The Power of the EarthCorps Community

By Natalie Izzo, Volunteer Specialist 2017

“How long have you been with EarthCorps?”

It’s a question I get almost every weekend from curious volunteers at the events I lead. I usually say since the beginning of 2016 when I started my first year as a Corps Member, but I always pause a bit before answering. Although this is my second year working at EarthCorps, I’ve technically been a part of the EarthCorps community for over ten years.

In 2006 my older sister, Rachel, participated in a program called Teens in Public Service, also known as TIPS. TIPS places high school students in paid jobs at nonprofits around the Seattle area each summer. Rachel landed an internship at a neat environmental organization tucked away in Magnuson Park. My family lived only two miles away from Magnuson, but we had never heard of EarthCorps. We thought the work they did sounded pretty cool, and we were excited for Rachel to begin her position there.

“Pretty cool” was an understatement for Rachel.

Her summer at EarthCorps allowed her to form strong relationships with people from all around the world. She played in soccer games and cooked meals with EarthCorps international participants from places like Tajikistan, Nepal and Colombia. To get to know more about EarthCorps, my entire family attended World Nights (the original “Global Café”) where international participants shared dances, songs, food and stories from their homes around the world. We met and became friends with not only the international corps members, but also the families who hosted them during their time with EarthCorps – homestay families.

It didn’t take much to convince my parents to become homestays themselves.

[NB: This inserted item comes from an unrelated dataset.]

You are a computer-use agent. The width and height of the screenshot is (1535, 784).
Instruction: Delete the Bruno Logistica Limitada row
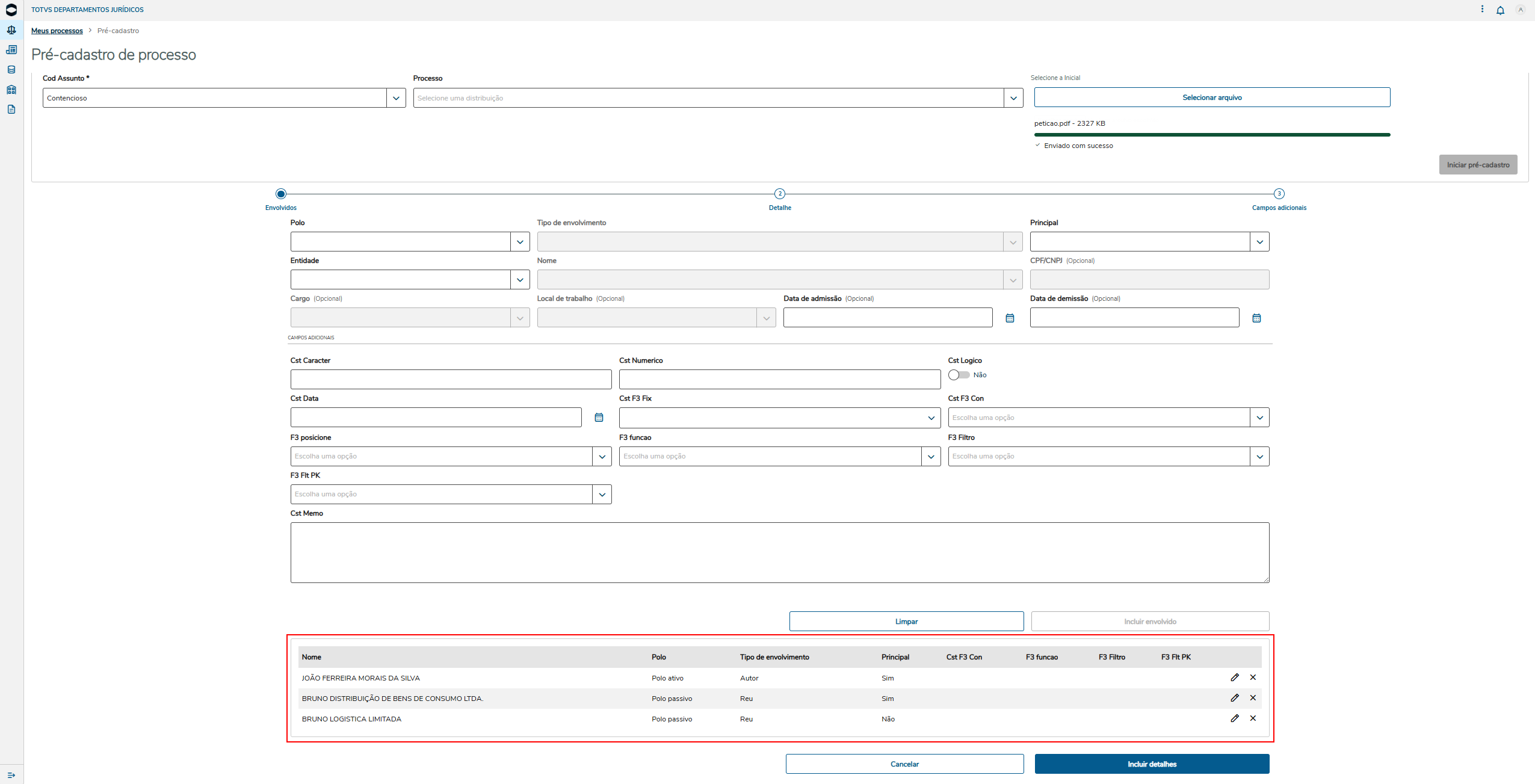(x=1253, y=718)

In February 2007 we welcomed our first international corps member into our house, Hala from Egypt, a woman who lit up our house with her contagious smile and smoky baba ganoush. She became another sister to Rachel and I, and we all still refer to each other as such.

Volunteer Specialist, Natalie Izzo and International Corps Member, Hala, with a group of students wearing hard hats and holding tools outdoors in a forested area.

Because of Hala, that summer I participated in Mountain Works, a collaboration between the Mountains to Sound Greenway and EarthCorps that provided week-long trail building experiences for middle school students with EarthCorps crews. While I had previous experience camping, I had never worked on a trail before, never performed physical labor for more than a day or two at a time. At the end of the week I relished the ache in my muscles and the dirt that had accumulated on my arms. I loved working my body every day for multiple hours a day. I loved getting to know new people through working outside, and I especially grew closer to Hala through working on a crew for a week together.

My family hosted another international in 2010, Maria from Colombia, but EarthCorps dropped off my radar shortly after that. I graduated from high school in 2011 and attended college in Minnesota to study Environmental Studies and Geography. I worked outside occasionally, but most of my time was spent writing papers in front of a computer.

When I graduated from college in 2015 I was looking for a way to work outside again. I spent the summer after graduation as a naturalist, yet felt that the organization I worked for lacked a sense of community that I had come to value at my small college. EarthCorps appeared back on my radar in the form of an email forwarded from my mother stating that they were recruiting corps members. I decided to apply and joined the corps at the beginning of 2016.

I wasn’t expecting anyone at EarthCorps to remember me or my family after nearly ten years, but I quickly found that I was very much mistaken. Staff members remembered the summer my sister worked at EarthCorps and inquired about her; homestay families remembered Hala and Maria and my family, bringing up details from those experiences that I could hardly remember. There were even pictures from my time at Mountain Works deep on the EarthCorps hard drive, remnants of my first foray into environmental restoration.

These enduring relationships from 2006 and 2007 weren’t just flukes.

The relationships I formed with my fellow corps members over the course of 2016 were similarly strong. Whether we were slogging buckets of mulch up and down a muddy slope or building steps on a trail, I cemented enduring friendships with my crews and the other corps members.

A group of smiling Corps Members wearing hard hats and holding shovels, standing in front of a forested area.

This unique community distinguishes EarthCorps not only from other conservation corps but from most other nonprofits. Walking into the office for my interview at the end of 2015 I could feel that there was something different about the interactions between staff members that I hadn’t felt at other workplaces. I have never been a part of a workplace where staff members wanted to form real relationships with everyone, from corps members to homestay families. I haven’t worked anywhere where the executive director joins us on the first day of work in a round of get-to-know-you activities.

This feeling and the community inspired me to stay on for a second year as a Volunteer Specialist, a position that has allowed me to deepen previous relationships and also build new ones with staff and community members.

I don’t know where I’ll go at the end of this year or what communities I’ll join in the future. But like the dirt that has settled into the crevices of my hands after a year of environmental restoration, I am going to carry this community with me wherever I go. And no matter how long it may be before I come back, I know EarthCorps will always welcome me again.

A group of EarthCorps volunteer specialists, wearing safety vests, smiling in front of a white tents outside.